Your objective:
Nothing but the lines from the one containing "You are a GUI" through the end of the data should be retyped, exactly as they stand, and pictures should not be retyped.

[Stored dataset items]
_ _ _ _ _ _ _
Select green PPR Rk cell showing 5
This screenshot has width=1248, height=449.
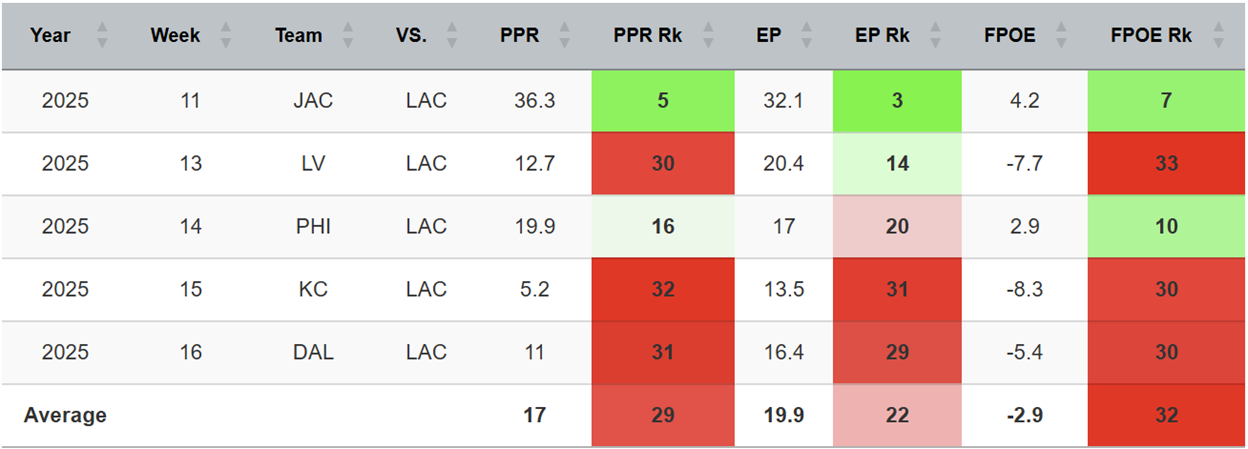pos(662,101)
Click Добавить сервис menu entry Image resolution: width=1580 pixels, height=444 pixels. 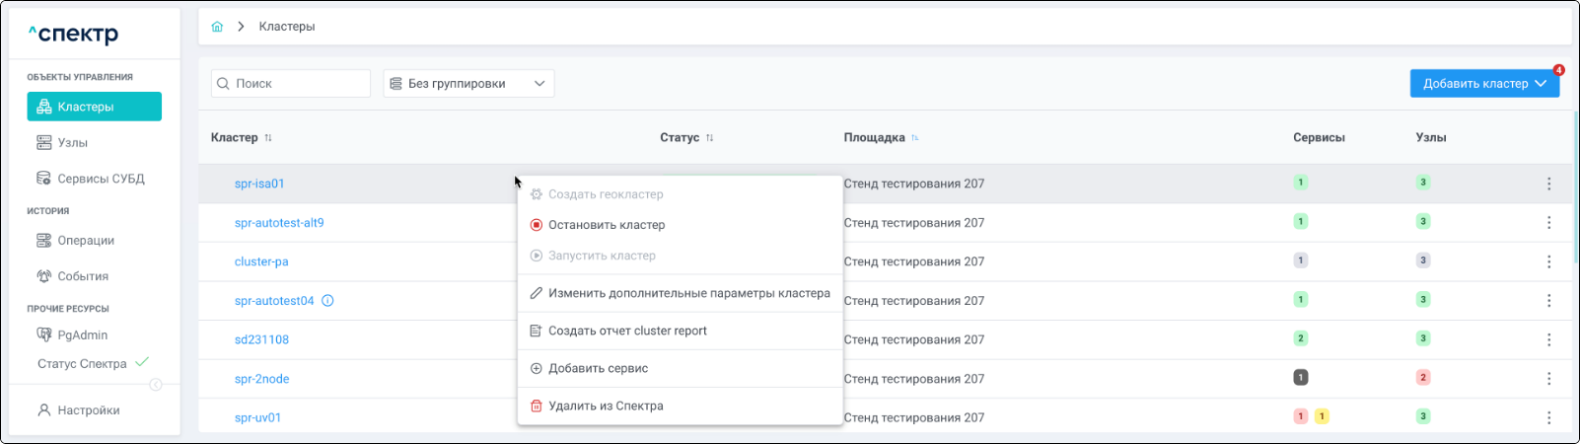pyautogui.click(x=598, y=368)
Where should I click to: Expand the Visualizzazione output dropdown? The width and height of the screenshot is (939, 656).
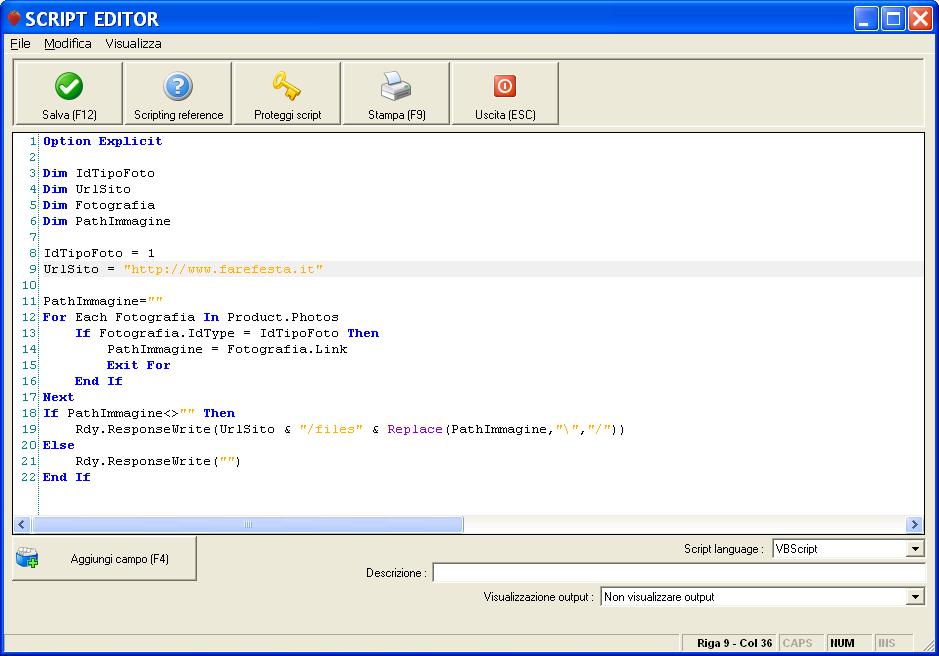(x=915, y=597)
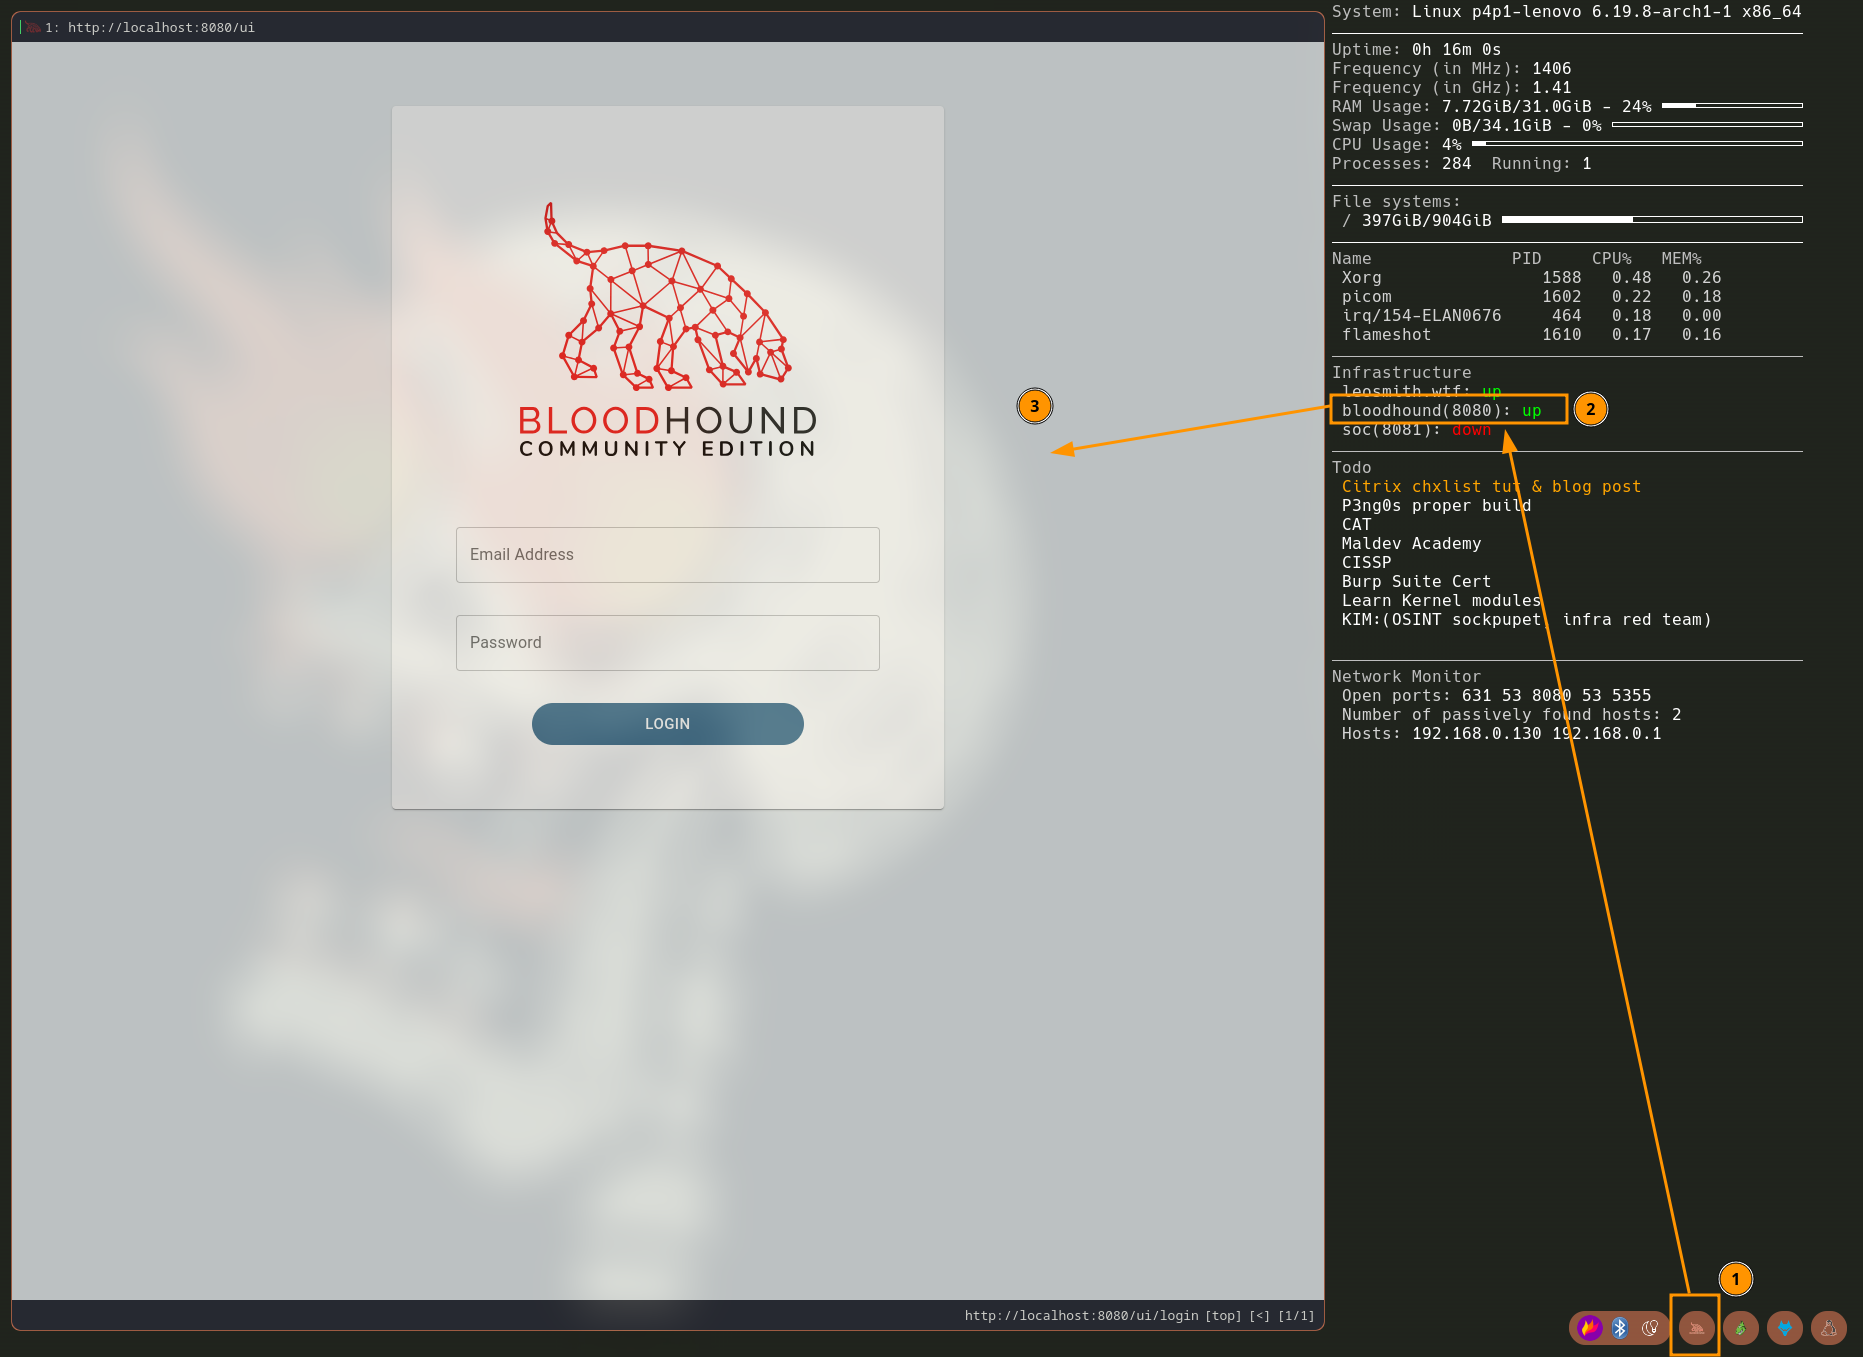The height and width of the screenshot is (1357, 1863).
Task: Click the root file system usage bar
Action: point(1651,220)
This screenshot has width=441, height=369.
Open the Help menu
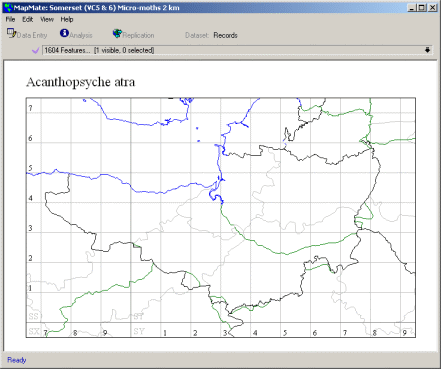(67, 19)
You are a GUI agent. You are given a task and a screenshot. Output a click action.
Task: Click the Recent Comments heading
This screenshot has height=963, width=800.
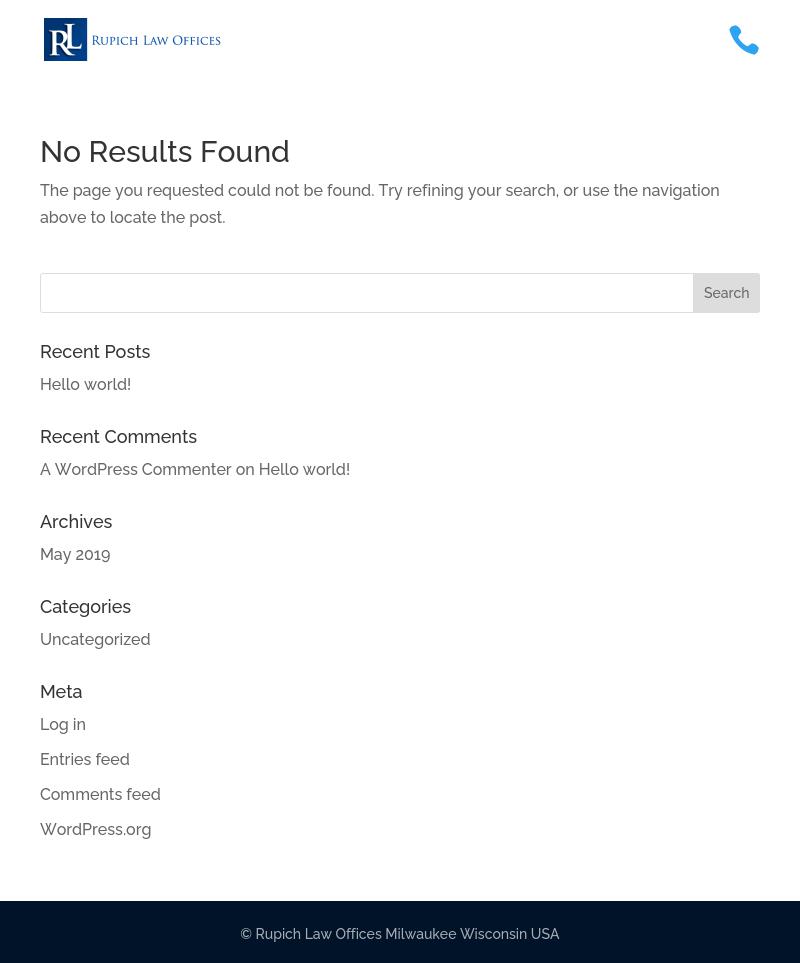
_ _ _ _ _ _ _
Task result:
You are a GUI agent. You are given a task and a screenshot. Output a click action.
Task: Click the Recent Comments heading
This screenshot has height=963, width=800.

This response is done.